He awakes from time to time, in fits and starts, trying to remember his dreams. Was Luce in them? he wonders. But he can’t remember, and, to his utter dismay, he can’t remember her face either. Is this what it’s like to lose someone? he wonders. Forgetting everything about them you never thought you’d forget in a million years?
If so, he never wants to lose someone again.
Finally, he gives up on sleep, moving away from Check and Rod and Gonzo, who are breathing heavily nearby. He checks that Geoffrey’s still there, too, and he is, looking even younger in sleep than he does when awake. Janice—his mother—is curled up like a backwards S. There’s something in her hands, clutched tightly. His old Zoran watch, he realizes. She really loves that thing.
The entire building is asleep, except for the guards perched on the windowsills. He wonders where Harrison and Destiny are. He assumes they’re together as they’ve been inseparable since the gunshot incident back at the camp. As they fled the woods, his brother and Destiny stayed together, whispering to each other the whole way. They seemed close in a way he’s only ever been with Luce.
Which means Harrison should understand why…
what happened
…left him so broken.
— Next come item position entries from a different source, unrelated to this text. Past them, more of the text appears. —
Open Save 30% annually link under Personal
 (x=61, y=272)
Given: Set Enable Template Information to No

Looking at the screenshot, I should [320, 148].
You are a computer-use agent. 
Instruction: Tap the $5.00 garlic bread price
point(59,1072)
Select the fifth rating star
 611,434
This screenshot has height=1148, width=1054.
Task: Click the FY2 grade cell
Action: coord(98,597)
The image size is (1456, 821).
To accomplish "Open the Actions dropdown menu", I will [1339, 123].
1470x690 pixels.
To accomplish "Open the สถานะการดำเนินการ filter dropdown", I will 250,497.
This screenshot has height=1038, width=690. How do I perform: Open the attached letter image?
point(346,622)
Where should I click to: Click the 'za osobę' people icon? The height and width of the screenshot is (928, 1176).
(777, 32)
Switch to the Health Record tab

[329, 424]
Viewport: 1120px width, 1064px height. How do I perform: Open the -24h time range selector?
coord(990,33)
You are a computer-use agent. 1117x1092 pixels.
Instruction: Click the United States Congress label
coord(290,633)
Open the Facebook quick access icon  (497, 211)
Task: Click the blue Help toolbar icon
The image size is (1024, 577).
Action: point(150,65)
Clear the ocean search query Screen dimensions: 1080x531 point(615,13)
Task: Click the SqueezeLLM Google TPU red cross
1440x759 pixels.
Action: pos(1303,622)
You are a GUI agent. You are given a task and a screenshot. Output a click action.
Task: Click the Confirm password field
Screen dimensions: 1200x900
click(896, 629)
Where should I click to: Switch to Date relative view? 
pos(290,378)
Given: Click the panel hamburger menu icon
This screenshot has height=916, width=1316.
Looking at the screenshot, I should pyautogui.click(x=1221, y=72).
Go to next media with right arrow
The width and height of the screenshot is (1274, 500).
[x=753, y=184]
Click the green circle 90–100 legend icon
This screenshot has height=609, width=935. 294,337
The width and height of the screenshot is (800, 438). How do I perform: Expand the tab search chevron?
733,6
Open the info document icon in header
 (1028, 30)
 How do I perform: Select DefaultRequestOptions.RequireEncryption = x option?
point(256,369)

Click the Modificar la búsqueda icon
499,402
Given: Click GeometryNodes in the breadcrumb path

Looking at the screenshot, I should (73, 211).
He should understand that he can’t just “get over” Luce and that she’s not just “some chick.” A renewed burst of hot anger seeps through his veins. He takes a deep breath, trying not to think about Harrison or their argument. Trying to move on.
His mind restless, his feet seem to have a mind of their own. To his surprise, he finds himself in the temporary medical corner. There are a handful of beds, which are really desks with blankets on them. All the patients are sleeping. Except, wait…
Not all of them.
One is sitting up, staring at the wall, back to him. A woman, he guesses, judging by the long dark hair. Minda, the guardswoman who saved Harrison and Destiny—later saved by the same pair during Pop Con’s raid. Last he’d heard, she hadn’t woken up and her status was precarious.
Clearly, she’s awake now.
“Are you okay?” Benson asks.
He sees her body tense, but she doesn’t flinch, or even turn around. “My head feels like it’s swimming through quicksand,” she says. “Oh, and I can’t see out of one of my eyes. Other than that, I’m perfectly fine.”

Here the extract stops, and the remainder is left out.